An unnamed cheerleader (who has maintained her anonymity even after a Good Morning America appearance) is taking the NFL to court over allegedly unfair payment practices. She was on the San Francisco 49ers' Gold Rush cheerleading squad during the 2013-2014 season, and now she's suing for up to $300 million in damages on behalf of herself and all other cheerleaders employed by the NFL.

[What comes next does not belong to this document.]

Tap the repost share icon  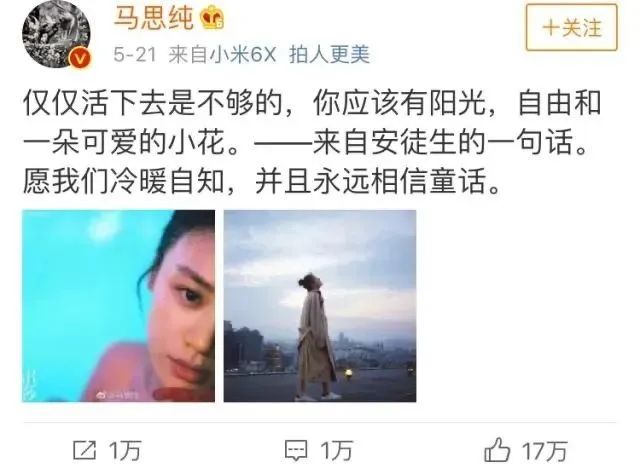(84, 451)
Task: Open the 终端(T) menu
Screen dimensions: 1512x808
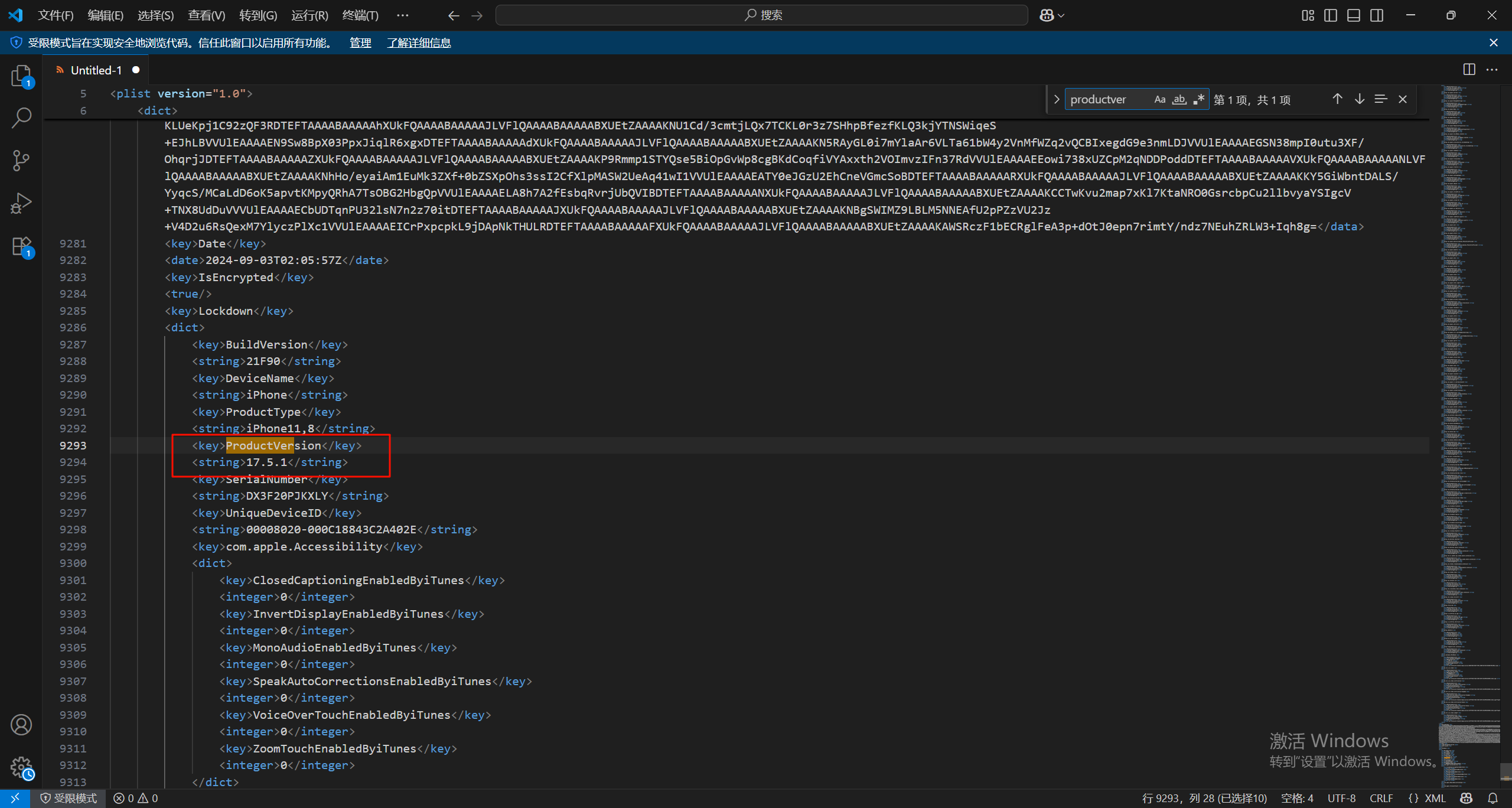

The class action suit alleges that the NFL colludes with teams to keep cheerleader wages down. It states that cheerleaders only earn between $90 and $125 per game, and that it's paid out in lump sums that are subject to fines for missing practice and other infractions at the end of the season. This comes to about $1,250 a year on average, well under the $26,000 annual salary professional dancers are reported to receive, and compared to the amounts brought in by NFL players it's not even a drop in the league's bucket. Attorney Drexel Bradhsaw is quoted by The Daily Mail to the effect that cheerleader wages are the makings of a "national scandal," going on to say:
"The free market and legal systems are supposed to protect women as much as men. Here, they failed by not allowing the women to compete, to cheer on different teams, to work for the highest bidder. They are not even allowed to discuss what they are earning."
The suit paints a grim picture of the NFL conspiring with all of its 32 teams to squash competitive wages for cheerleaders, and to prevent teams and organizations from outside the NFL from attracting cheerleading talent with better pay. It makes a point of illustrating how poorly cheerleaders are compensated compared to other positions throughout the organization, even singling out mascots as earning significantly more with salaries of up to $65,000 a year – it's a sad state of affairs when throwing our beloved football mascots under the bus becomes a legal necessity, that's for sure.
There is some precedent for individual teams paying out as a result of low cheerleader wages, with the Oakland Raiders having paid $125 million to two litigious former members of its own cheerleading squad.